I already slept on The Love Witch, Anna Biller’s superbly stylized 2016 film about a witch addicted to love—it’s on Amazon Prime, so we can all get caught up—and I almost missed Thoroughbreds, so it is with the determination of not missing another offbeat genre flick about a couple of non-conforming young women that I am demanding everyone see Thoroughbreds. It’s the absurdly confident and precise feature film debut of Cory Finley, and features two grand slam performances, from Anya Taylor-Joy (The Witch) and Olivia Cooke (Me and Earl and the Dying Girl).
Lily (Taylor-Joy) and Amanda (Cooke) are both denizens of a tony Connecticut town, and both are home from boarding school. Amanda is home awaiting trial for animal cruelty for performing a, let’s call it DIY horse euthanasia. (As someone who grew up riding that was a difficult plot point to process, it’s not graphic but Amanda has a monologue about it, so use your own judgment in that regard.) Lily, meanwhile, is at home for the comparatively lesser charge of plagiarizing a paper at Andover. These are not naturally sympathetic characters—wealthy, privileged, and in Amanda’s case, cruel—but Thoroughbreds makes no attempt to sympathize with them. In fact, the entire film is premised on how awful they are, and how far that moral turpitude truly extends.
Amanda actually does have one point of understanding—she did something unspeakably awful, but she also has some sort of disorder. Once upon a time, she would have been called a “sociopath”, but these days her therapist is just working through the DSM5 until she finds something to describe Amanda’s emotional vacuum. She doesn’t experience emotions, and Amanda has reckoned with that, seemingly content in her void. Her former friend Lily, however, is just a teen girl dealing with a new stepdad she does not like. The two reconnect when Amanda’s mom pays Lily to hang out with Amanda under the pretense of studying for the SAT. At first, Lily is creeped out, but soon Amanda’s blasé acceptance pulls Lily into her emotional black hole.

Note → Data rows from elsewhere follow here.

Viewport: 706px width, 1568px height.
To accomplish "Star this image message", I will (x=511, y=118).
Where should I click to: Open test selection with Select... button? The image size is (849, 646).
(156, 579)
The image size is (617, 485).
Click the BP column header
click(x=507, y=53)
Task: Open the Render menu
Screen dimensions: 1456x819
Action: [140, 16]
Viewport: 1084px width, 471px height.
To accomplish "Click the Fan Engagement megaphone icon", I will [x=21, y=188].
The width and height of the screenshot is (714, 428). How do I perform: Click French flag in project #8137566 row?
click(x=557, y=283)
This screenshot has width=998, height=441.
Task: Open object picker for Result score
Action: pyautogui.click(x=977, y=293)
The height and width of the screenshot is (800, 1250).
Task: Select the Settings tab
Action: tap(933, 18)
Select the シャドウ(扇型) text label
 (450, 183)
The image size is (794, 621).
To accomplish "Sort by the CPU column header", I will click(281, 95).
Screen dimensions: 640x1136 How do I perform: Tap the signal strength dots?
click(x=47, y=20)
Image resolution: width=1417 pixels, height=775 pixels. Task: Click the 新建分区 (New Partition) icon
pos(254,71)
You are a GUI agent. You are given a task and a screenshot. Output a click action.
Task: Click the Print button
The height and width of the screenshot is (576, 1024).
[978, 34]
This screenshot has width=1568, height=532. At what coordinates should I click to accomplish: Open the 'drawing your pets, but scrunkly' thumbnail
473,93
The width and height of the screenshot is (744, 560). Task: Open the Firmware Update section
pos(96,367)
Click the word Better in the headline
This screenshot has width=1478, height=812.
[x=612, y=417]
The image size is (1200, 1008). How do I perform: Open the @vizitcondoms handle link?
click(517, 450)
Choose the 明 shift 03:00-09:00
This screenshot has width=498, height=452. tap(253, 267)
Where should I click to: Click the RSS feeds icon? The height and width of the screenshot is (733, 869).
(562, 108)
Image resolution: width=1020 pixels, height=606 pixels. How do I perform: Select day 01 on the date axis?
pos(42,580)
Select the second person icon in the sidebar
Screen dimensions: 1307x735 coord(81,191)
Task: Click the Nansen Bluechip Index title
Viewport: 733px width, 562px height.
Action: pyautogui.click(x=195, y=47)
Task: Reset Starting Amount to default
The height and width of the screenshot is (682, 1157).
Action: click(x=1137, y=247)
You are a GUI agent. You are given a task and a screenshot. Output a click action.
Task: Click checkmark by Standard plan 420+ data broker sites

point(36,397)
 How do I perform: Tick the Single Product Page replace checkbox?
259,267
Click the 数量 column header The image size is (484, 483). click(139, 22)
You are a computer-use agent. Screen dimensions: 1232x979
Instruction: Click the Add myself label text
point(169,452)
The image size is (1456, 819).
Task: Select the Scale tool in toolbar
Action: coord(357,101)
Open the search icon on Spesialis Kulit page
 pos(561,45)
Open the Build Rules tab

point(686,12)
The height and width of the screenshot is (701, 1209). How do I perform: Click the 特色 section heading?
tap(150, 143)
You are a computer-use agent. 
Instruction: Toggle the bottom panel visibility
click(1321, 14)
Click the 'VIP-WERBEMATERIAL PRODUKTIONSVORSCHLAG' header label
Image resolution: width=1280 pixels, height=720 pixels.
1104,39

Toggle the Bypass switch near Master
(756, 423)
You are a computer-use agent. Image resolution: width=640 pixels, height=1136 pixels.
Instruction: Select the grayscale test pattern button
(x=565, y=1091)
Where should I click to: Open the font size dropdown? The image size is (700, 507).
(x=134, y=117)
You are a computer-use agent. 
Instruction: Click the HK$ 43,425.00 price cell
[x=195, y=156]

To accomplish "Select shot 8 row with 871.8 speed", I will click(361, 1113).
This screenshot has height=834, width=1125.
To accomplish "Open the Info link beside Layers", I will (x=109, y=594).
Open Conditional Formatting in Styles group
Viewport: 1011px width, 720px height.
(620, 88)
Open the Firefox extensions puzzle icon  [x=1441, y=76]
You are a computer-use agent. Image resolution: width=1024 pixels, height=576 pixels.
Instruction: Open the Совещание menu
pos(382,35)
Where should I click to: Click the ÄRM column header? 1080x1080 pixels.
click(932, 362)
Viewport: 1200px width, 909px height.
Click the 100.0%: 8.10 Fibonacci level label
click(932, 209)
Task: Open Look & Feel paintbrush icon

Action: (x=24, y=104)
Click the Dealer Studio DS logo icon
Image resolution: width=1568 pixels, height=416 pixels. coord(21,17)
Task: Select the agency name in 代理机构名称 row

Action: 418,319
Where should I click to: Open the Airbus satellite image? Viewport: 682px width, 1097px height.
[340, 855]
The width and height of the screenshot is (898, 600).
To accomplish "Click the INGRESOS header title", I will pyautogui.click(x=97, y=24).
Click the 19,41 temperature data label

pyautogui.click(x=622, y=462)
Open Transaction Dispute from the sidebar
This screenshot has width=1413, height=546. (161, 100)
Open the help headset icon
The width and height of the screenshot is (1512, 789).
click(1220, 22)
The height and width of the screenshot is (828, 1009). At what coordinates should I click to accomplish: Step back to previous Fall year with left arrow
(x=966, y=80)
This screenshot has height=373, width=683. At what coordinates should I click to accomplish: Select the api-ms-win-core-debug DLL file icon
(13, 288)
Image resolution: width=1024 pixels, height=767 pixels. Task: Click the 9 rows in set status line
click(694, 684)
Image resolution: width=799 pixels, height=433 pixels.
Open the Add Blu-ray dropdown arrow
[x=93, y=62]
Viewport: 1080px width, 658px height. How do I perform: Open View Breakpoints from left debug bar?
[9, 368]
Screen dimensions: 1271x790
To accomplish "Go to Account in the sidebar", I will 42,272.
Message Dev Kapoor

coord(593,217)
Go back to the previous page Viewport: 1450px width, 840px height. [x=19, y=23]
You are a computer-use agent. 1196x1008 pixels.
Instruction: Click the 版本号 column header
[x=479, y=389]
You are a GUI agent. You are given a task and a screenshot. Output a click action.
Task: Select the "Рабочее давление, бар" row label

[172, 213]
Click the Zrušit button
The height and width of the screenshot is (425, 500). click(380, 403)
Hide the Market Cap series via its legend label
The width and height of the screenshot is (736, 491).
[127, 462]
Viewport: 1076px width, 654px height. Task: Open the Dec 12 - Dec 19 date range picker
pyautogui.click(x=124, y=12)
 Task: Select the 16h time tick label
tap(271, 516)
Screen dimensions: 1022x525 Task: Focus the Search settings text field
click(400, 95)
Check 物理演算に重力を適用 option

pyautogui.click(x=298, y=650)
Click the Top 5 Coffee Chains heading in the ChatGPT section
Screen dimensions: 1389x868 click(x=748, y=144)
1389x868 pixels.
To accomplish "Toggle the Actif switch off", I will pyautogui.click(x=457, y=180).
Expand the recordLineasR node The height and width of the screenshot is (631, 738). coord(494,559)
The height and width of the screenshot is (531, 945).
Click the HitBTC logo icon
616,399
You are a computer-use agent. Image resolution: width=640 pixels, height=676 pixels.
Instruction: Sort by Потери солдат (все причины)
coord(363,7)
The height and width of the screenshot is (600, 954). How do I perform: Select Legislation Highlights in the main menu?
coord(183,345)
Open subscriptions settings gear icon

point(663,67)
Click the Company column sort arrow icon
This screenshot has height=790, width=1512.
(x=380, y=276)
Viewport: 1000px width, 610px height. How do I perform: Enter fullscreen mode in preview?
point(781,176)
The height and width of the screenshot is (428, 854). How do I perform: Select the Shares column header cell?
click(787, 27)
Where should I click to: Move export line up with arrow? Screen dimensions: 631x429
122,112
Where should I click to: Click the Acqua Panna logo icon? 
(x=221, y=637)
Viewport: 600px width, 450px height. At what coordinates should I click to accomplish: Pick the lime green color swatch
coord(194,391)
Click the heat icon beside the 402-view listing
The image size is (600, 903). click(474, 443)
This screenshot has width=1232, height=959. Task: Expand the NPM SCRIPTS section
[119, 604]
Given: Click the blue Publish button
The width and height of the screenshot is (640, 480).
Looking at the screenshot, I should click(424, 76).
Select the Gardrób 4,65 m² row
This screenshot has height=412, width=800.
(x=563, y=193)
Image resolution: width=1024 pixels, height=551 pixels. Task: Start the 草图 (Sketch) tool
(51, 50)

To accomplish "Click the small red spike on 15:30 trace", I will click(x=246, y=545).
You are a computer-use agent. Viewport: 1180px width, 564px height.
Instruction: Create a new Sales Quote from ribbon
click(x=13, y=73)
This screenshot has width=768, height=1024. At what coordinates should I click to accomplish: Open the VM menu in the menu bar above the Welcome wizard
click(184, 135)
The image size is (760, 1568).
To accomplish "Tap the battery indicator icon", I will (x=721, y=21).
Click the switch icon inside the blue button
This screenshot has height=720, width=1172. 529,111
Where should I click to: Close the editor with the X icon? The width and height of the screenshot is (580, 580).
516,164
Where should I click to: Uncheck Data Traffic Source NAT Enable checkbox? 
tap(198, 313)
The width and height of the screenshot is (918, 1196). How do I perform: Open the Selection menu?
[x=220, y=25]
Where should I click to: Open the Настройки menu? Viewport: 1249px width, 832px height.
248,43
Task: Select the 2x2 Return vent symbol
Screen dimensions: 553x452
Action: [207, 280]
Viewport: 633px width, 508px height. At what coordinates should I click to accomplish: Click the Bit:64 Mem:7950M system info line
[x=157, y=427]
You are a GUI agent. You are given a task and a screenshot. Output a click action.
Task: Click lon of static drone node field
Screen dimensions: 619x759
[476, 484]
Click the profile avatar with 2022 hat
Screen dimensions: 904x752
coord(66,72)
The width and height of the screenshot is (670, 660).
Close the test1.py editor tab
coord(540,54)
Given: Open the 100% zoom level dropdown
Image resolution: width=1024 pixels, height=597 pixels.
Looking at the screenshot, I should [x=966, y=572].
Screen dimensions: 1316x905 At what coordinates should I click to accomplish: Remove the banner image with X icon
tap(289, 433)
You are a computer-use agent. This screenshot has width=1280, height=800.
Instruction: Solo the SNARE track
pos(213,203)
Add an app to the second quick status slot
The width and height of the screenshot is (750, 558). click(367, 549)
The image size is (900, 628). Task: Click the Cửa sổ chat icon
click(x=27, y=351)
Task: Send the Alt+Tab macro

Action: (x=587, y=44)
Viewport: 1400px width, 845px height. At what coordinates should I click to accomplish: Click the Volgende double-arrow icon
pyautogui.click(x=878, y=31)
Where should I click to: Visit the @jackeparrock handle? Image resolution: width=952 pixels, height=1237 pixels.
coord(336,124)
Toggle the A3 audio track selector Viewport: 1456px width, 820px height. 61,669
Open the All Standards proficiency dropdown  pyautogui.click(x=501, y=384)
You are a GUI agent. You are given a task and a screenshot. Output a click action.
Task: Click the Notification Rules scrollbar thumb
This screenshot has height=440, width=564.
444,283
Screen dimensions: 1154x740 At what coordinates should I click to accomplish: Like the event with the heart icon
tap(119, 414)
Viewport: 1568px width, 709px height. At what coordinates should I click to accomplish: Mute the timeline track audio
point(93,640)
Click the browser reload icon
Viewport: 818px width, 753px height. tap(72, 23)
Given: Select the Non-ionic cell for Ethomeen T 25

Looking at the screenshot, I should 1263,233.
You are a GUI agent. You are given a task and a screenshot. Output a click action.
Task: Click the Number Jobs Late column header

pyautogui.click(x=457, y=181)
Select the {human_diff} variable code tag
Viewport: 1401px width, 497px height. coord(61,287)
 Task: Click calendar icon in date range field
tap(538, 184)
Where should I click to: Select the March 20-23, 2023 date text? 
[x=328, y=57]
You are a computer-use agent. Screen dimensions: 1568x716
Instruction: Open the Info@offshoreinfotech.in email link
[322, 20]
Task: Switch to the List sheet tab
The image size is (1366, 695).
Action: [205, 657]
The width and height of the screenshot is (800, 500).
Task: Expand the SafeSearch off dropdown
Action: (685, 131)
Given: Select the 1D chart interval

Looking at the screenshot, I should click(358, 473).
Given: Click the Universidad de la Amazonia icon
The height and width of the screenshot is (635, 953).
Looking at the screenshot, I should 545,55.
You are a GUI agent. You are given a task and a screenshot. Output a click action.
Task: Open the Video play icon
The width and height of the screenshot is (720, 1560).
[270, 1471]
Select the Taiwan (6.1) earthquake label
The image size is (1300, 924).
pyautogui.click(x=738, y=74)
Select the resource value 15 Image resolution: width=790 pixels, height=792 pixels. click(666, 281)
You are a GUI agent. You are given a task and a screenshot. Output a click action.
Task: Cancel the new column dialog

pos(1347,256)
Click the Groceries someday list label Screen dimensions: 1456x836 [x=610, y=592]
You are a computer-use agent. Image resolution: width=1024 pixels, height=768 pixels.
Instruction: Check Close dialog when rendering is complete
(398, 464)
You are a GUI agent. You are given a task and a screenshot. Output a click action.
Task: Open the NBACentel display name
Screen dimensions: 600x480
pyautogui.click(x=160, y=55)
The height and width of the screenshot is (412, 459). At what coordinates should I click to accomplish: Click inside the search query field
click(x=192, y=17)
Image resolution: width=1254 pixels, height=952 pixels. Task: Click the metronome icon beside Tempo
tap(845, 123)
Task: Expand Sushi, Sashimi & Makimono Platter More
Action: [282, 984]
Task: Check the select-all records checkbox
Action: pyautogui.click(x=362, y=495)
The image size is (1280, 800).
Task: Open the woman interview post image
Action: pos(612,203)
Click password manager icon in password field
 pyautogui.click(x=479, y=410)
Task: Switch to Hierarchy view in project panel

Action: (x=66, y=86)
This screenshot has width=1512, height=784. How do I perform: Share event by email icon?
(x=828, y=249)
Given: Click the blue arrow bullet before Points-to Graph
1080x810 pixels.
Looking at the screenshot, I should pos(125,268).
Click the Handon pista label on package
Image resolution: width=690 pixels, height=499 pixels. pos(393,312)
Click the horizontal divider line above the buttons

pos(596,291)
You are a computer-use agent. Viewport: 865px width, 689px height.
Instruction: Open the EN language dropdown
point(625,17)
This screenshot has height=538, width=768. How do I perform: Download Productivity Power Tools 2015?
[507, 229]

Thoroughbreds, not unlike Annihilation, has a horror movie skeleton, but it’s not really horror movie. Or, it’s not JUST a horror movie. Erik Friedlander’s score clangs and thrums like a monster is looming just out of sight, but the only monster is the enormous, insulating privilege these girls have. Lily expresses a desire to get rid of her hated stepfather, Amanda, a cobra, wonders why not just do it. Eventually Lily, mesmerized, decides to do it. Their first course of action? Bribe a local drug dealer to do it for them. Enter Tim (Anton Yelchin, and it really says something about the scope and demand for Yelchin’s talent that it’s been two years since his untimely death and he still has movies coming out), a working class townie working a sh*t job and dealing to boarding school brats for extra money. Tim dreams of making it and driving sleek cars like his student customers, but you know how the world works. The deck is stacked against Tim.
Class is at the heart of Thoroughbreds. Lily might be out of Andover, but her step-dad can buy her way into another boarding school. Amanda is going on trial but the reality is, she will probably get a slap on the wrist, probation and tons of counseling. Wealth insulates these girls from real consequence, and it affords them the prospect of hiring out their murder plot. Things do not go as planned, but that does not derail their scheme. There is always more capital—money, social, emotional—to be spent. And even if Tim does succeed in moving up the class ladder, he will never reach the level into with Amanda and Lily are born. That’s a world so removed from his he can’t understand Amanda and Lily as fellow human beings, because they don’t seem like actual human beings. They might as well be living on another planet from Tim.
Thoroughbreds has been drawing comparisons to Heathers, but the likeness ends at “spoiled high school girls do something bad”. Thoroughbreds is not about high school, or even youth, really, it’s about class and privilege and the kind of solipsism that breeds. That self-centered focus is echoed in Finley’s direction, his cameras often pointed one at a time at the girls in long, sustained takes, where they fill the frame as they fill their own world view. So go see Thoroughbreds. Don’t miss it. It’s a thought-provoking class fable dressed up like a high school horror movie with blackly comic tones, and Amanda and Lily are not your average mean girls.